Lacking a real mystery or, for that matter, dramatic tension, the script and acting seldom are better than mediocre. But this production isn't chiefly concerned with theater as much as spectacle; in that respect, the show is always glamorous and exceedingly tasteful, a fantastic lark that transports the audience to another land. For those who can afford the $135 price tag, Tamara is voyeurism at its best.

Tony and Tina's Wedding, conversely, is a raucous celebration of a decidedly present-day phenomenon. Where viewers at Tamara are asked to remain silent and not interact with the characters, guests at this affair can expect to talk, dance, and eat with the wedding party: the audience's "performance" is an integral part of the show.

At the hilarious ceremony (held in a real church), a Mister Rogers–like priest presides over a gathering of family (a loud mother, an incoherent grandfather and mustached grandmother, a father-in-law and his 20-year-old girlfriend, etc.) and friends (gregarious but suspicious "Guidos"—the best man wears sunglasses throughout the ceremony). The bridesmaids, who chomp on bubblegum during the service, wear low-cut, off-the-shoulder red gowns. Tony sports a band-aid on his chin—he cut himself shaving—and Tina, heavily made up with blue eye-shadow, vows to love him for "all the Days of our Lives," but they manage to get through the formalities, punctuating their contract with a deep French kiss. Once wed, Tony marches down the aisle, smiling smugly and chortling, "Okay, let's party!"

After kissing the bride and throwing rice as the wedding party climbs into their limousine (a decaying station wagon), the audience joins the happy families at Carmelita's, a cheesy reception hall located over a doughnut shop, where they dine on baked ziti and dance to the sounds of "Donny Dolce and Fusion," an appropriately awful band that plays hits from the past like "Bad, Bad, Leroy Brown."

Tina and her bridesmaids do a lip-synch routine to Michael Jackson's "Bad," and Tony helps break up a fight. Tamara it's not. The entire affair is cheap but never sleazy, incisively satirical but never mean-spirited. Artificial Intelligence, the talented troupe that conceived and performs the show, has obvious affection for its subject; the humor of this production springs from its minute, telling details (the ex-boyfriend who wears a down jacket over his suit, the bridesmaid with a tattoo), imaginable only to people that really know and love their subject.

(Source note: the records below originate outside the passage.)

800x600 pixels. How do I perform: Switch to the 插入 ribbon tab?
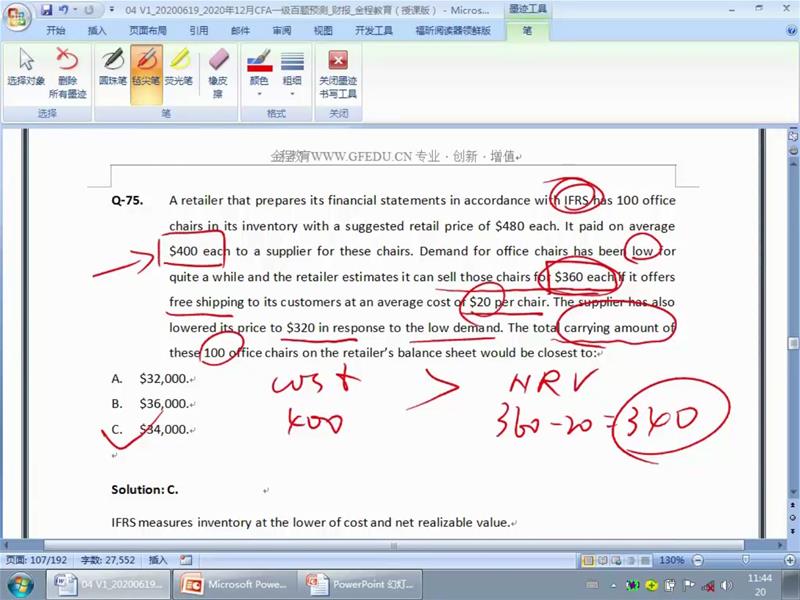pyautogui.click(x=97, y=31)
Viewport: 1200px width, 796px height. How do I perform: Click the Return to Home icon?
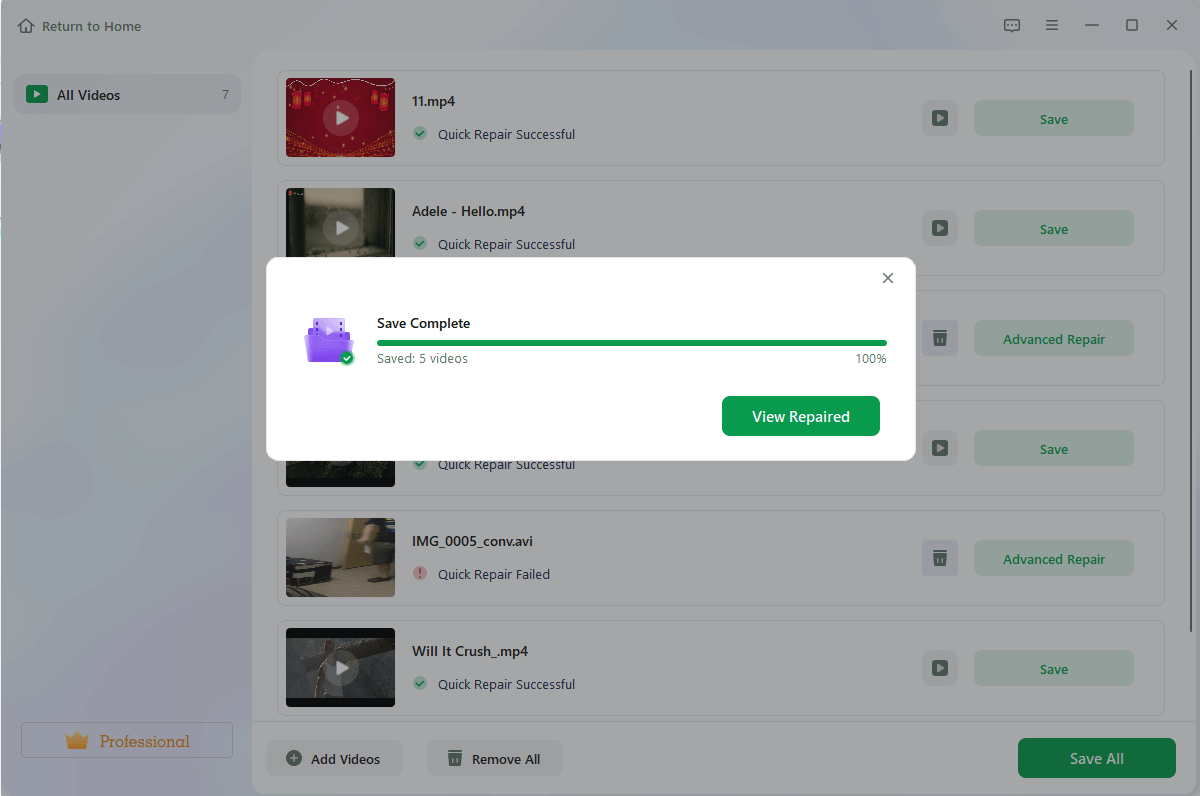[x=25, y=25]
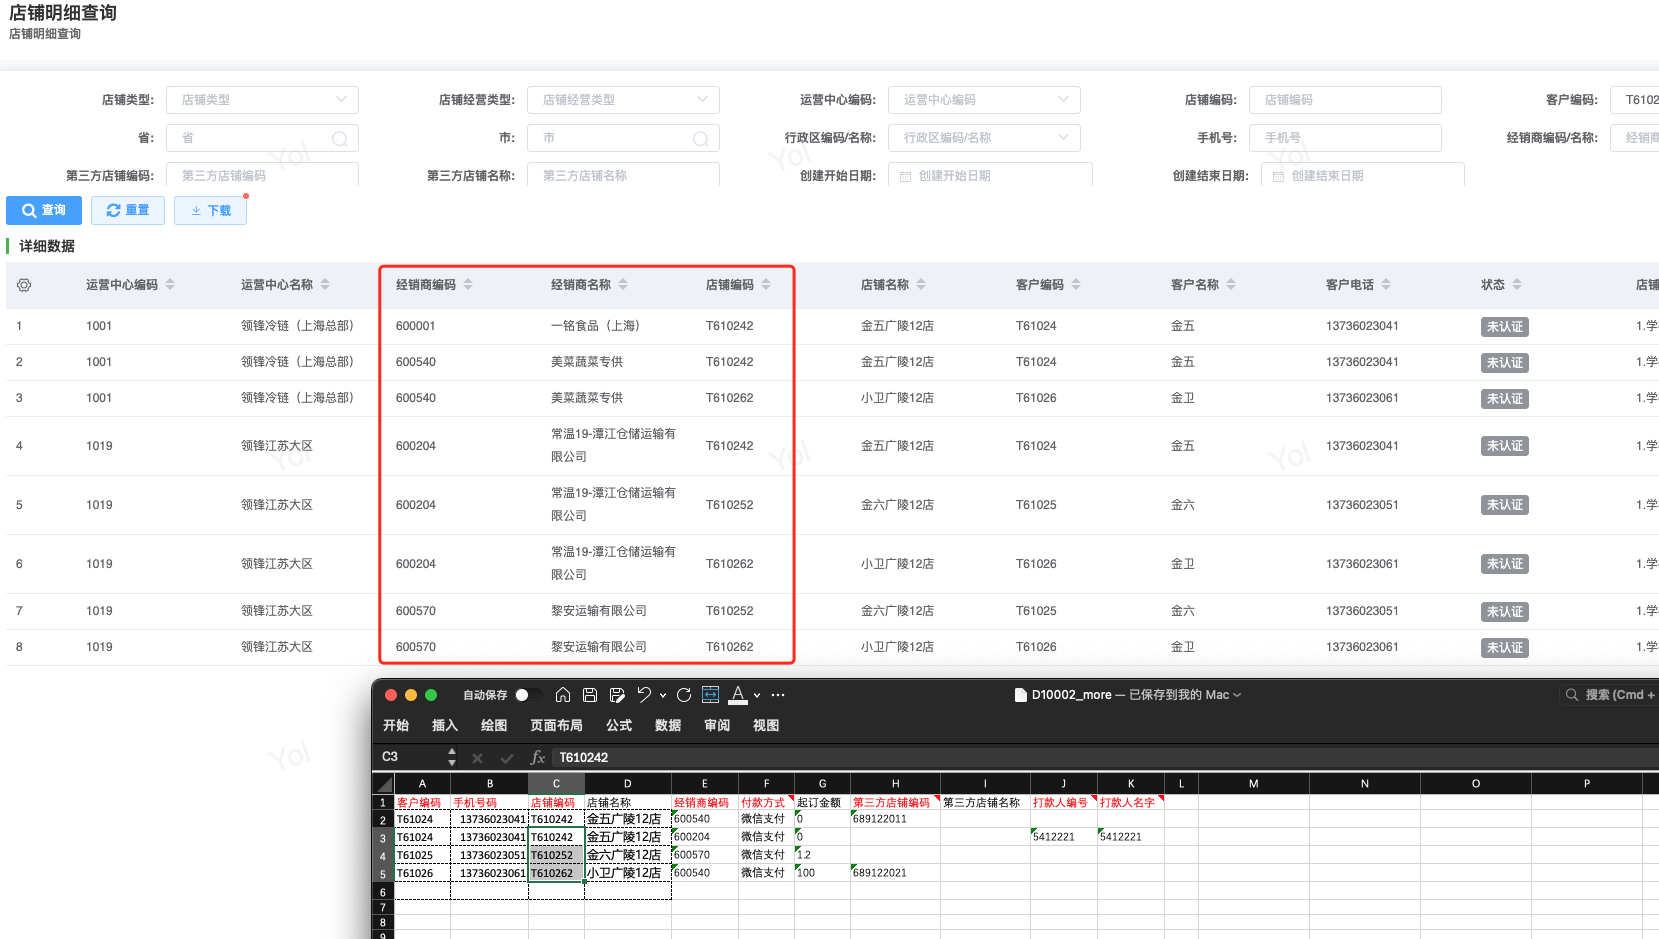Switch to the 公式 ribbon tab
The image size is (1659, 939).
point(618,726)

Tony and Tina's Wedding and Tamara succeed in drawing the viewer into an imaginary reality, though not by conventional theatrical methods. Their participatory spirit removes the theoretical barrier between performer and spectator and in the process liberates the audience, allowing them to join in the fictional proceedings both emotionally and sometimes literally. In environmental theater, all the world is a stage and we are truly players.

Michael Konik is the theater critic for A Critique of America.